Feng, Spence & Pratt, Psychological Science (2007) · 2007 · Experimental training study
Where it came from
The parking stereotype is downstream of the 'women can't drive' and 'women can't do spatial tasks' tropes. Parallel parking is a visible, public test of a specific narrow skill — which made it durable as a mockery even as the underlying ability claims collapsed.
What this means
Women park more slowly and more carefully, on average. The stereotype frames slower as worse; if you reframe 'more careful, fewer bumper scrapes' the same data supports the opposite conclusion. Rear-view cameras and parking sensors have also neutralized much of the skill differential.
Frequently asked
Are women slower at parallel parking?
Yes, on average — observational data suggests ~20 seconds slower. They also have slightly fewer contact incidents. Slower ≠ worse.

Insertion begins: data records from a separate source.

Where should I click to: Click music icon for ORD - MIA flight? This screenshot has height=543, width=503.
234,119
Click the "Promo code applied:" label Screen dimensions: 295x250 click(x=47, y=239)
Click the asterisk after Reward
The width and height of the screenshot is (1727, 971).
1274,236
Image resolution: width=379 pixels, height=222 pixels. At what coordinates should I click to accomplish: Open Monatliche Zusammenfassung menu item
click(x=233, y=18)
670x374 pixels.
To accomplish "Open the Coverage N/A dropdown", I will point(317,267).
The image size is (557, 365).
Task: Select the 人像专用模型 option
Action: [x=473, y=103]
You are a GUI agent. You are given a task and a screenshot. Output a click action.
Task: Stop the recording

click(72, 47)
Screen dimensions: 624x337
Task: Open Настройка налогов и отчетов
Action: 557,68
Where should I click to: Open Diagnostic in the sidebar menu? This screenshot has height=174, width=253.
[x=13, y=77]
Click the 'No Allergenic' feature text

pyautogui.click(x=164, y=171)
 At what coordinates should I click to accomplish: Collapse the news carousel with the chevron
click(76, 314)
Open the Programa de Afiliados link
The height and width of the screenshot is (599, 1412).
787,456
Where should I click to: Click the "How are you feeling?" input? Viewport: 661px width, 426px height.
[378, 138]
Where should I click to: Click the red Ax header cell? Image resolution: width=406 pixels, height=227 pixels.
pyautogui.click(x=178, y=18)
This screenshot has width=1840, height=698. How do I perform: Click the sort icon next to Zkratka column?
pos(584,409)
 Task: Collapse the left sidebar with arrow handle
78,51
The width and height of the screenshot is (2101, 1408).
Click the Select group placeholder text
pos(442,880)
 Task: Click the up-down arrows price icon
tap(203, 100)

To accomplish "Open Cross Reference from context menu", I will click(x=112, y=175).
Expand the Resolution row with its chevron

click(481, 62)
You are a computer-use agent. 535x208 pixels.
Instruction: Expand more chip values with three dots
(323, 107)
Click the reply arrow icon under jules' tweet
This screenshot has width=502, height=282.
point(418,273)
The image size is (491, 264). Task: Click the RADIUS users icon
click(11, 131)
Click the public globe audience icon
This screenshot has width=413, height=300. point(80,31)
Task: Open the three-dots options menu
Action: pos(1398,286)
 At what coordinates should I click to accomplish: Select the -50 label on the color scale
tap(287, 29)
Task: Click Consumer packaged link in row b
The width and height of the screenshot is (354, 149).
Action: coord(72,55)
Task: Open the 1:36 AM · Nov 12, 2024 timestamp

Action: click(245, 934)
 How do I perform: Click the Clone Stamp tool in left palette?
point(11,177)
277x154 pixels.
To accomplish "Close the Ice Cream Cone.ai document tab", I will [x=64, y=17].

Is this a biological ability gap?
Partly rooted in spatial rotation ability differences, which are real but small (d ≈ 0.5 in meta-analysis) and trainable. Practice closes the gap quickly.
Does modern car tech eliminate the gap?
Largely. Rear-view cameras, parking sensors, and automatic parking have turned parallel parking from a distinctive skill into a driver-assist operation.
Why is the stereotype so persistent?
Parking is visible, public, and measurable in seconds — ideal for a comedy beat. Few stereotypes about skills stay this culturally alive when the gap is this modest.
Can parking skill be trained?
Yes — spatial skills in general are highly responsive to practice. Feng et al. (2007) showed 10 hours of action video games closed the mental rotation gap entirely.